The only change made is in calling the new validateEdtfy function from return this.validateHasValues(nodes);
to return this.validateEdtfy(nodes);
If you are running Arches in production using a web server like Apache, you will need to restart Apache to view changes to the template files. Access your modified Resource Manager form and try entering the dates given in the Supported Formats table above.
If a user enters a date that is not in correct EDTF format, but is in a recognizable format (e.g. "about 1900") the program will display a Bootbox Modal window with a corrected entry (e.g. 1900~).
EDTF stands for "Extended Date/Time Format"; although this project by default only supports Date formats, it would likely be possible to add datetime support.
In that case, you would want to start by examining the validateEdtfy function in branch-list.js and edit Line 83, where the moment.js formats are defined as an array.
var formats = ["YYYY-MM-DD", "YYYY-MM", "Y"];
We welcome issue reports and contributions!
The deployment of this feature impacts the Timespan search filter bar and may, in fact, disable it. However because EDTF retains alphanumeric sorting integrity, the Start/End Dates section of the time filter can still be used.

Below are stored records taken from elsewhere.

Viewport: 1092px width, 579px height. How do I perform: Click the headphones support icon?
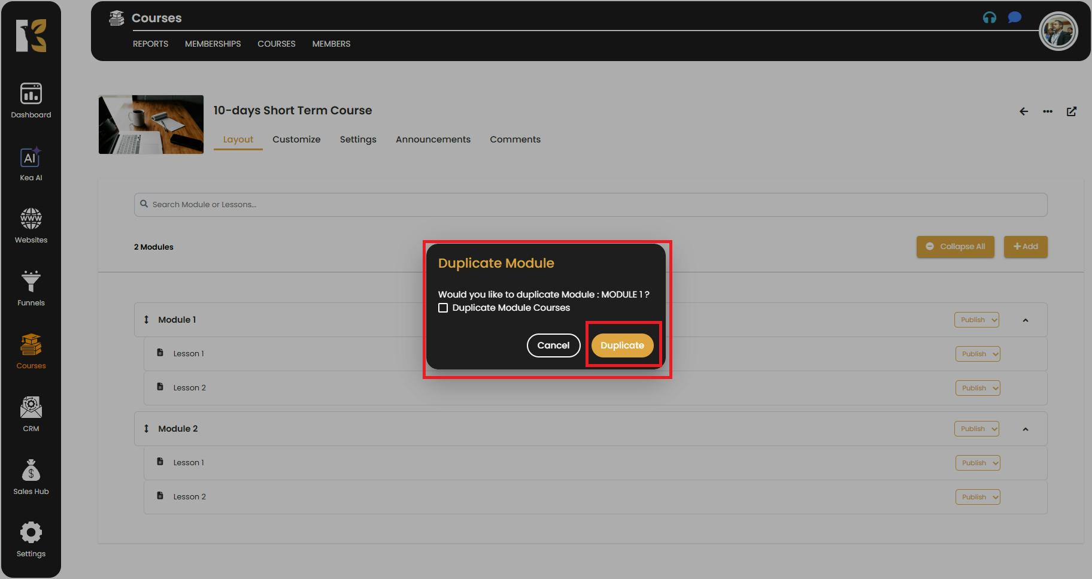click(x=990, y=18)
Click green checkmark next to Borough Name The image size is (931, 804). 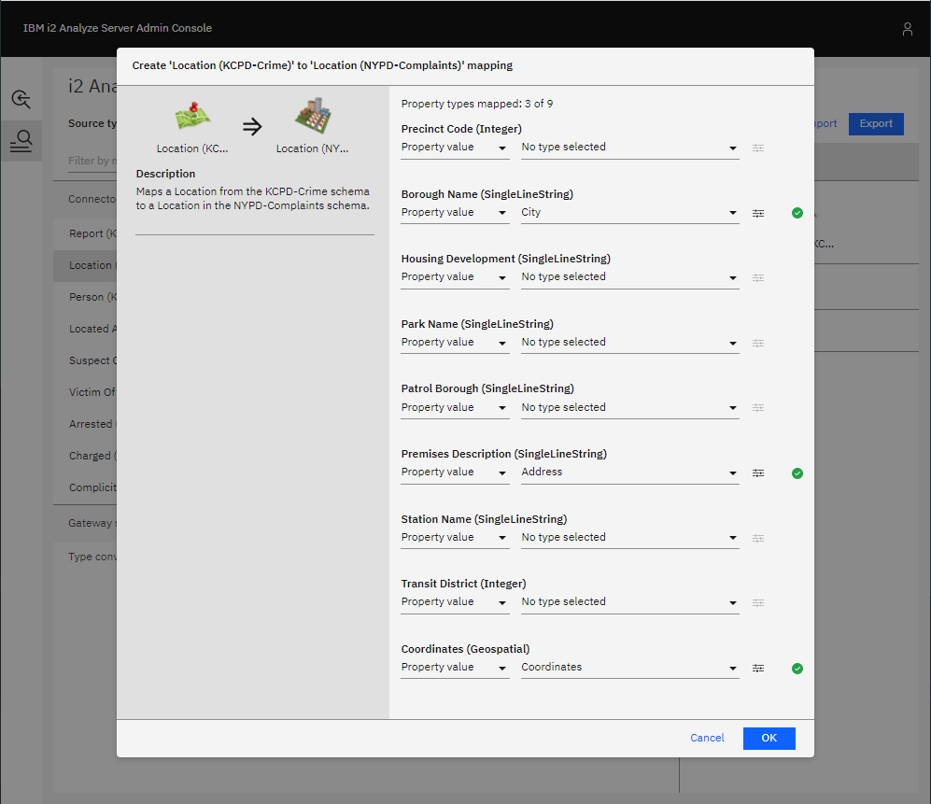[797, 213]
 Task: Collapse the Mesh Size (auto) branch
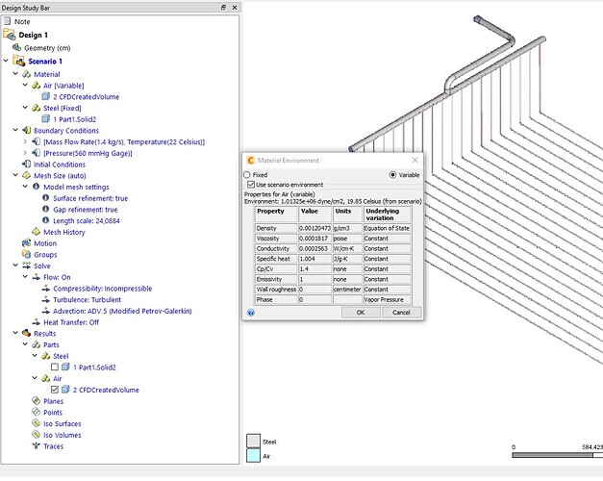(13, 175)
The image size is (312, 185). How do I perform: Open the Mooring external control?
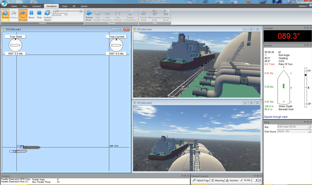coord(217,180)
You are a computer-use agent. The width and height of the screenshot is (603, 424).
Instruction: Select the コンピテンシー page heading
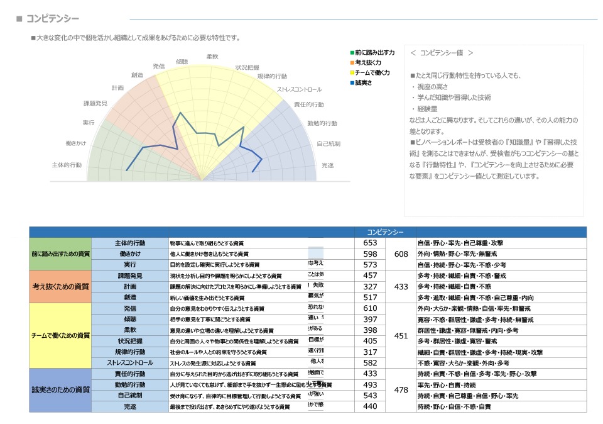(52, 20)
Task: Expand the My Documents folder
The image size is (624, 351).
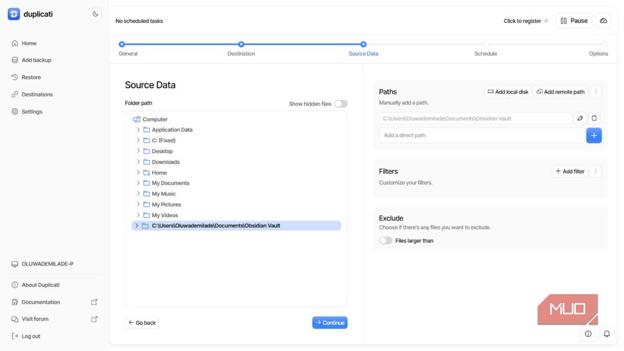Action: (138, 183)
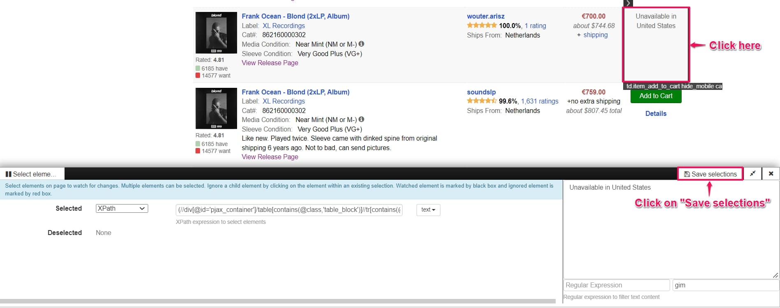The image size is (780, 308).
Task: Select the 'Select elements' tab
Action: click(x=32, y=174)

This project uses the edtfy parser built and maintained by Nicolas Barbotte, who was very responsive with our questions. We would also like to recognize the work that the University of North Texas Library has done in implementing EDTF validation with a very cool Django app. If EDTF were to be taken up in version 4 of Arches, their AJAX-based validator might be the ticket!
This feature is released under the GNU Affero General Public License, 3.0 (AGPL) license.